Show every line in the listing below that contains the string "document". Case counts.
|---|
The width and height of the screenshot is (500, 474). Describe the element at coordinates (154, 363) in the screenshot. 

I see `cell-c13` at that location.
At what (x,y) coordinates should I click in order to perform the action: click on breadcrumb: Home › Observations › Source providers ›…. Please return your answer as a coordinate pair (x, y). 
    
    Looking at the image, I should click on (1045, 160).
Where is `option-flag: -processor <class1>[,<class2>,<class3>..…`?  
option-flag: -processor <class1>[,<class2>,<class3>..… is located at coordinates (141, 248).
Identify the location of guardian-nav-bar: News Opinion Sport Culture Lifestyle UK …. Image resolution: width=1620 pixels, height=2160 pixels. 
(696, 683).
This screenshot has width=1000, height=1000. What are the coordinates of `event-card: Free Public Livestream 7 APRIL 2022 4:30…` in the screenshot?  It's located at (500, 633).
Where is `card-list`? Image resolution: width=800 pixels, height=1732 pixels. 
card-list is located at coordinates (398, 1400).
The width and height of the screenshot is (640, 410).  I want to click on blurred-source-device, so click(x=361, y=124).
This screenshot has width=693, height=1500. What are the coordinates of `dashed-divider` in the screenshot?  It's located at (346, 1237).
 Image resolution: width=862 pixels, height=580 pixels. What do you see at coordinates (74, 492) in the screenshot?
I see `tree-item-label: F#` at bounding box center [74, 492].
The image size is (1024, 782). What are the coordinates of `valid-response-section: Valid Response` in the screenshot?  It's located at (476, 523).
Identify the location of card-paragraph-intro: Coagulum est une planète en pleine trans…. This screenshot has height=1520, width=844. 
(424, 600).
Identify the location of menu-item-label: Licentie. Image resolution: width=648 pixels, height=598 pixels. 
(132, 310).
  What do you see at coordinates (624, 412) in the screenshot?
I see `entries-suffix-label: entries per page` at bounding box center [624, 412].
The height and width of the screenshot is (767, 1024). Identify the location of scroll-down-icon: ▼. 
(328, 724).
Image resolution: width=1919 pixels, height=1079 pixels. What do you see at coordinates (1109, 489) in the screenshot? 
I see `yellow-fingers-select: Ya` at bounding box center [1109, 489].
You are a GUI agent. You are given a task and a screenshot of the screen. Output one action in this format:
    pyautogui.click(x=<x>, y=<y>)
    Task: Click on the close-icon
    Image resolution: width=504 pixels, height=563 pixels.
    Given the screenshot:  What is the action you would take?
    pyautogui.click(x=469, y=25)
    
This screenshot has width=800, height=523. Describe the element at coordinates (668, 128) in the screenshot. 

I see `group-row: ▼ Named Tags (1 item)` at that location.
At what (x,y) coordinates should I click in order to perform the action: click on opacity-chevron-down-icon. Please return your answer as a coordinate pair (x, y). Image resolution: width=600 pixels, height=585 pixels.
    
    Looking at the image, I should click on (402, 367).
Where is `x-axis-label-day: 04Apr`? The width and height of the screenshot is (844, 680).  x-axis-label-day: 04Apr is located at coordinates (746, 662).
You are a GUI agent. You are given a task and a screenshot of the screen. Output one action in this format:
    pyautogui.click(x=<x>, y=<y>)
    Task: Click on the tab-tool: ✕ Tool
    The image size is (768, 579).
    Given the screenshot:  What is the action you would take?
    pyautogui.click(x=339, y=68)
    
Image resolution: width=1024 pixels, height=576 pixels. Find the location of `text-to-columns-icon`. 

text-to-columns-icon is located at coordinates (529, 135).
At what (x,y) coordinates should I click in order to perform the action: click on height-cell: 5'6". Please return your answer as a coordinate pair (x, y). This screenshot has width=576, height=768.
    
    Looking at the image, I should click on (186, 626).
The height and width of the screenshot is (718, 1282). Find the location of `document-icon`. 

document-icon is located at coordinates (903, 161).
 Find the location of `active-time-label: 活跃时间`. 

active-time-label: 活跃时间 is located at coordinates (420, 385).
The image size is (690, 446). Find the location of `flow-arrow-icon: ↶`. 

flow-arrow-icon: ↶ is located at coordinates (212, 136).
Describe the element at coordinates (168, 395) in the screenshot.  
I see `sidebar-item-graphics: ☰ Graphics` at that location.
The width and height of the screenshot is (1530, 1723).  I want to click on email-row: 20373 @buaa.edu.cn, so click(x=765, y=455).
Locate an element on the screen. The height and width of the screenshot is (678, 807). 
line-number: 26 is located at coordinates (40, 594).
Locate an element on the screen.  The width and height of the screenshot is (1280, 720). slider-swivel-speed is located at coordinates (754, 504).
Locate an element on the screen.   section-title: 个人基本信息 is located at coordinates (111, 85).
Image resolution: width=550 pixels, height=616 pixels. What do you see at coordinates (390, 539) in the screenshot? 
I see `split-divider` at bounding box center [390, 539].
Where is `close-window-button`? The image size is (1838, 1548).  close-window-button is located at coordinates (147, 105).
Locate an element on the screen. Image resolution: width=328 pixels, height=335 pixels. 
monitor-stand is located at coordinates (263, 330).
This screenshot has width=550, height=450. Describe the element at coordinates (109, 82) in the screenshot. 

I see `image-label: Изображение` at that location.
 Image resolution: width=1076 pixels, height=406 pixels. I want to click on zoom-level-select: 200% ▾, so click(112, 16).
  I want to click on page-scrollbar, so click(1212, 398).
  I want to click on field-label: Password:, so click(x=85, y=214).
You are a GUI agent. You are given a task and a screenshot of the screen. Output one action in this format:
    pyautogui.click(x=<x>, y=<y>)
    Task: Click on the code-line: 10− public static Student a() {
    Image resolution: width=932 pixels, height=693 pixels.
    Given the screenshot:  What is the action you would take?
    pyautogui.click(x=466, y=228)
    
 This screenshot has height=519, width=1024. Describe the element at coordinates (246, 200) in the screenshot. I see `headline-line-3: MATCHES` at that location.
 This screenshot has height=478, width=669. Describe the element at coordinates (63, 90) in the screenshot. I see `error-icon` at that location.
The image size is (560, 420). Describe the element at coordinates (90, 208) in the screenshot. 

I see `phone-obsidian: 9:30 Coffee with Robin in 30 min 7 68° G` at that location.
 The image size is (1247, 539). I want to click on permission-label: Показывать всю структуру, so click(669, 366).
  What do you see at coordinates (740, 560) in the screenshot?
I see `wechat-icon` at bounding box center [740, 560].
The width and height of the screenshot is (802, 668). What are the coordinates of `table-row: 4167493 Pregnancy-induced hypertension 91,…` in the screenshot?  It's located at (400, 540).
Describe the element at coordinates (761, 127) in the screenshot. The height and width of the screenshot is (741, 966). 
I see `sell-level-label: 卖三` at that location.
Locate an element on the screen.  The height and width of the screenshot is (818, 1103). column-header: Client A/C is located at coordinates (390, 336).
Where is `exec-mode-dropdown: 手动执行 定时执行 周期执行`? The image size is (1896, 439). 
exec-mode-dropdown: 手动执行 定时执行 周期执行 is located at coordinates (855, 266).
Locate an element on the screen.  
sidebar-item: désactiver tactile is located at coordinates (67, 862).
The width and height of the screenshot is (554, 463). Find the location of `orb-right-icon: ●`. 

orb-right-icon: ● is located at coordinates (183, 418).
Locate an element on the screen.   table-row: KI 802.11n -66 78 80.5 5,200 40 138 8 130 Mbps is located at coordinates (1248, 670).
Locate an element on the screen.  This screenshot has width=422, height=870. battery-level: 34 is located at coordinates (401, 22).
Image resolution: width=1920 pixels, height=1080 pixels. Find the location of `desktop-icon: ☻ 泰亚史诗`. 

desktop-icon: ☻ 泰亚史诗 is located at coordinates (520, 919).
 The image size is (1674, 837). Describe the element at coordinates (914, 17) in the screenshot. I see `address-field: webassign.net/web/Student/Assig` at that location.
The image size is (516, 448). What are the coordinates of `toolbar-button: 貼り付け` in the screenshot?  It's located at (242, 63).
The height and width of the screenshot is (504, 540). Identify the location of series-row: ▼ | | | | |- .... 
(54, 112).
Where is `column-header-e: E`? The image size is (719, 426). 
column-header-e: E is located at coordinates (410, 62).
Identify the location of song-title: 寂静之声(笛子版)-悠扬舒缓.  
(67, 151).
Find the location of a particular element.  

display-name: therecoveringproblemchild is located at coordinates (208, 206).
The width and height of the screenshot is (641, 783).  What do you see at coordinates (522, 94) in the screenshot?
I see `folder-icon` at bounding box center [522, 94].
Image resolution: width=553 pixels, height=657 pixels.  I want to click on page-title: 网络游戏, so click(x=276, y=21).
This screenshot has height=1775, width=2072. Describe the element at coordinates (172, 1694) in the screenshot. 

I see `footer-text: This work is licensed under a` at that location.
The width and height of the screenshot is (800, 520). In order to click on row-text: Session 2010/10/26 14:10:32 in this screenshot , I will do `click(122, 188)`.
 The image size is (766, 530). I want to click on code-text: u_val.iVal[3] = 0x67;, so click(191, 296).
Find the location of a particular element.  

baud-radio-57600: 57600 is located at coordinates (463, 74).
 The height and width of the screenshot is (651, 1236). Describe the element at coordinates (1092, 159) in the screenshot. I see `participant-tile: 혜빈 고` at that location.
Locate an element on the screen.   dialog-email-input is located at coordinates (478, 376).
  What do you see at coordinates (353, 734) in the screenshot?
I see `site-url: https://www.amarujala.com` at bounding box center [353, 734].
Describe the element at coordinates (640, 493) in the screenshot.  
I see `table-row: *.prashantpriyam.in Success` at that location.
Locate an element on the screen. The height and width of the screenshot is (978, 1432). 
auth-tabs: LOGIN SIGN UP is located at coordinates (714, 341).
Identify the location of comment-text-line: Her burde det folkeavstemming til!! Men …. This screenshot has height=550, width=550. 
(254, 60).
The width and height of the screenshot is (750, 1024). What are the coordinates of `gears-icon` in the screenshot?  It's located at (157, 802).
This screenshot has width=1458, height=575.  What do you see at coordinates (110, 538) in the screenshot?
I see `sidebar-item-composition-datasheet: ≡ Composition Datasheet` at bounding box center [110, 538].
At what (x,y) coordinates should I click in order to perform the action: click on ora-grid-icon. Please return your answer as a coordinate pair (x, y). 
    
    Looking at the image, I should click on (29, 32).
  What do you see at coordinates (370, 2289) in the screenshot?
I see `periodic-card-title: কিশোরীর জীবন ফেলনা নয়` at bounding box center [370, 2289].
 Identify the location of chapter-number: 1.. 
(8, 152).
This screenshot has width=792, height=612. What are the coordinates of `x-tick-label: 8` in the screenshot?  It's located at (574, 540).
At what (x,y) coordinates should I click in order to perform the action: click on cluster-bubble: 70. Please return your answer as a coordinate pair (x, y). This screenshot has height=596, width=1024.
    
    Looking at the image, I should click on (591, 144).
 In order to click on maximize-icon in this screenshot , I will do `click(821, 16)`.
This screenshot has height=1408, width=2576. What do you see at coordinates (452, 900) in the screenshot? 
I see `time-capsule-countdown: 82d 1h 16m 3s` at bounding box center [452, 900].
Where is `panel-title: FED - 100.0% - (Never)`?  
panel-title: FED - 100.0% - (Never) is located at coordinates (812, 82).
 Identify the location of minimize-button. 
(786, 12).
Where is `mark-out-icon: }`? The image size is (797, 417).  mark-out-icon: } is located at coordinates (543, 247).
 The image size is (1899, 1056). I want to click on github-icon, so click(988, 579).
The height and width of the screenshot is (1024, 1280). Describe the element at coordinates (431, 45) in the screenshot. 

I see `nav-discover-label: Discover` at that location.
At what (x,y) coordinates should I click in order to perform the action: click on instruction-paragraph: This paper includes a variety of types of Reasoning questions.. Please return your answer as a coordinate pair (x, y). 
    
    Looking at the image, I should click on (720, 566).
|---|
--- SOLUTION FOR THIS EXERCISE ---
The height and width of the screenshot is (718, 1282). Find the location of `document-icon`. 
document-icon is located at coordinates (903, 161).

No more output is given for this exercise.